**What you are asked to do:**
Please reproduce the data below verbatim, from its start up to and including the line with "Image resolution: width=961". Omit the pictures.

(Interface element records)
--- BEGIN ---
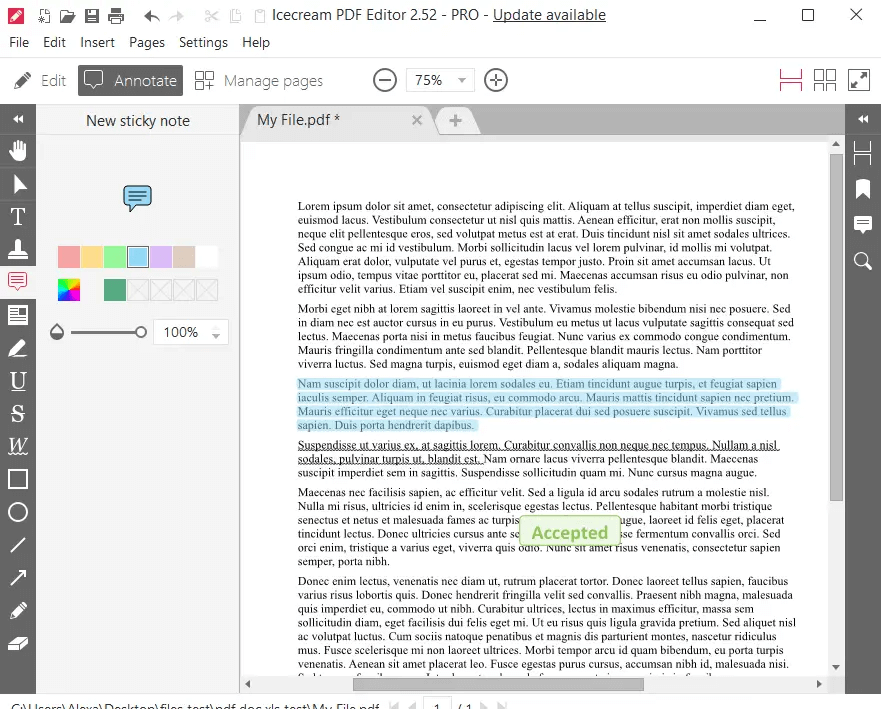Select the Hand tool
881x709 pixels.
click(x=17, y=151)
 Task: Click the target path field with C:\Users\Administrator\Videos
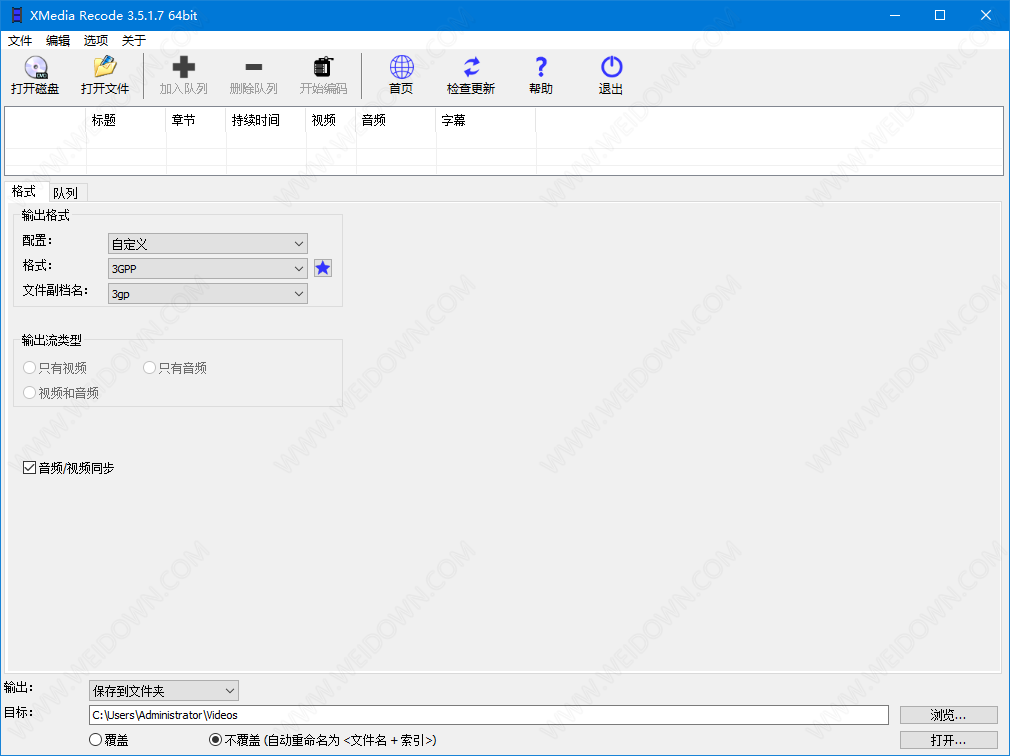point(488,715)
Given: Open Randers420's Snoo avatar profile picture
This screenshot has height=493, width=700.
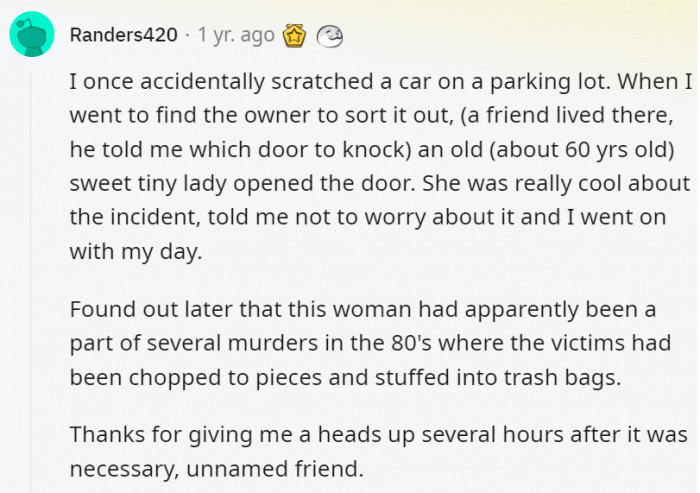Looking at the screenshot, I should pos(32,34).
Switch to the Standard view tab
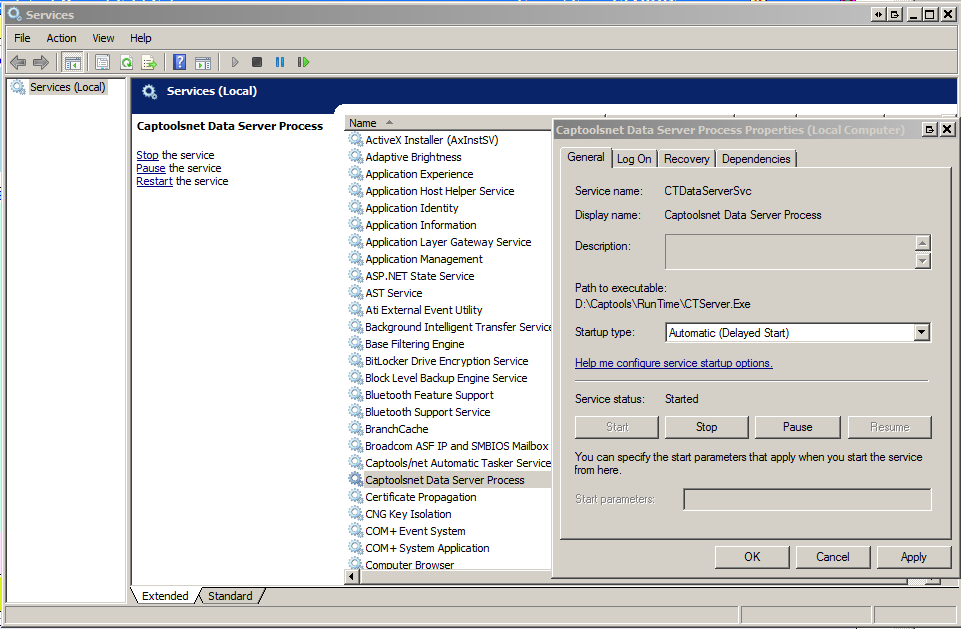Image resolution: width=961 pixels, height=629 pixels. tap(230, 596)
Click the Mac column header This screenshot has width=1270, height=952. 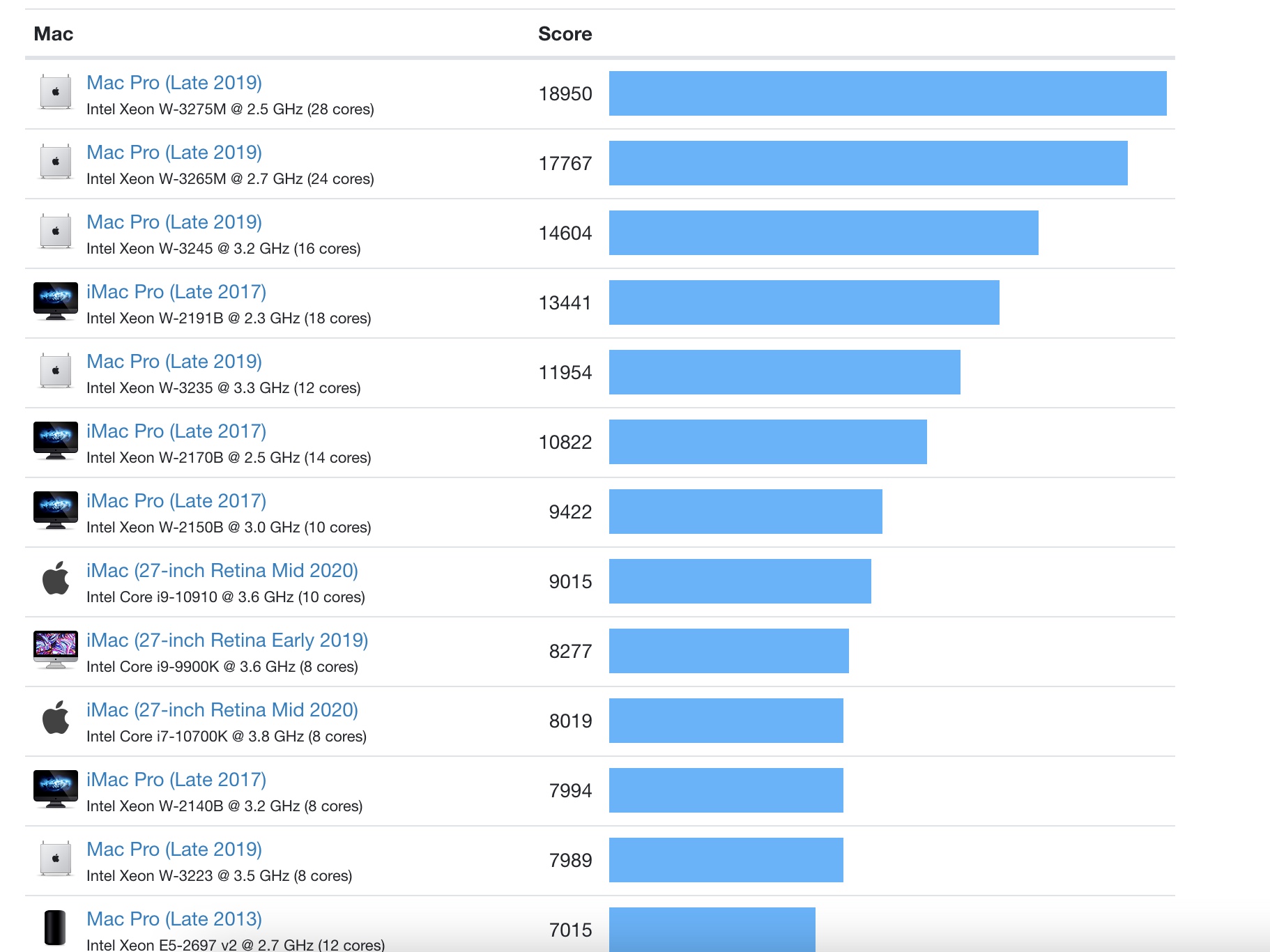click(55, 33)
--- END ---
**Solution below:**
Select the Hand tool
881x709 pixels.
click(x=17, y=151)
 Task: Click the target path field with C:\Users\Administrator\Videos
point(488,715)
Given: Open Randers420's Snoo avatar profile picture
This screenshot has height=493, width=700.
Looking at the screenshot, I should pos(32,34).
Switch to the Standard view tab
Image resolution: width=961 pixels, height=629 pixels. tap(230, 596)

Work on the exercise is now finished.